Jami: Yeah exactly, we wanna do it. And if it goes well and the kids like it we’ll keep doing shit like that. If it doesn’t and no one turns up then we’ll stop. As long as people still show up and are still supporting then we’ll always be there.

So just to move onto to something a bit different. A little while back you released Only One Way, was this done as just a standalone experiment or do you feel like this is the sort of direction your sound is going to move in for future releases?

Jami: I think it’s gonna be a real mix. I wanna put stuff out in that lane, but I still wanna do full albums and have it all synch up. People will see, I’ve got a plan for it all.

The song leans heavily on the industrial elements you really introduced in Forever, was that just what you wanted to do at that time?

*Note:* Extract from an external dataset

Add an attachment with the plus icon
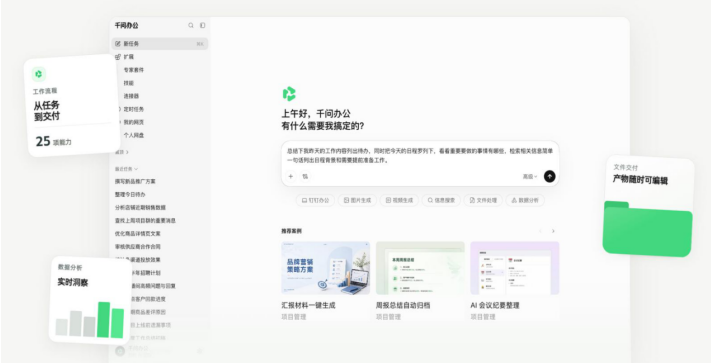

Jami: Yeah exactly that’s just the song we wanted to release. And it’s still got hard parts in it anyway. It’s got hard riffs, there’s not necessarily a mosh part but there’s hard shit in there. We’re still gonna do hard shit, we’re gonna write all different kinds of songs. If people are gonna sit there and now think every song we’re gonna release is gonna sound like that, like how dumb are they. Actually not how dumb are they that’s a bit much, but I mean they must not be listening to our albums properly. Our albums have got all kinds of shit. So clearly that’s one lane we went down. We wanted to make like a groovy kind of rock song. There’s a little bit of Type-O in there, little bit of Alice but all that going through the grinder of the crazy Code Orange process. And I think we succeeded in that. I love the song and I think we’re gonna rock the song live. We’ve got all kinds of songs coming, anyone who’s an actual fan will clearly get that.

Yeah there’s never been been like one particular sound for you. Like I wouldn’t be shocked if your next songs was way heavier and filled with mosh parts.

Jami: Yeah I mean I don’t think we’d ever just do a straight up this is just a song filled with mosh parts cos it’s fucking watered down and sucks. Will we do insane songs with crazy mosh parts, absolutely but we never did straight up hardcore songs. I mean there’s stuff on I Am King that were a bit like that but still had weird shit going on, we just weren’t as good at it then.

So I guess just to wrap up, what else does the near future hold for you guys?

Jami: We got a lot of stuff. I can’t really say what, when and where but I mean when we get off tour we work on new material. And then we get straight back on tour, we don’t take time off.

Great, well that’s everything then, thanks so much

Jami: Dude thank you.

Code Orange will next return to the UK as part of Outbreak Festival in Leeds on the 16th – 17th of June 2018.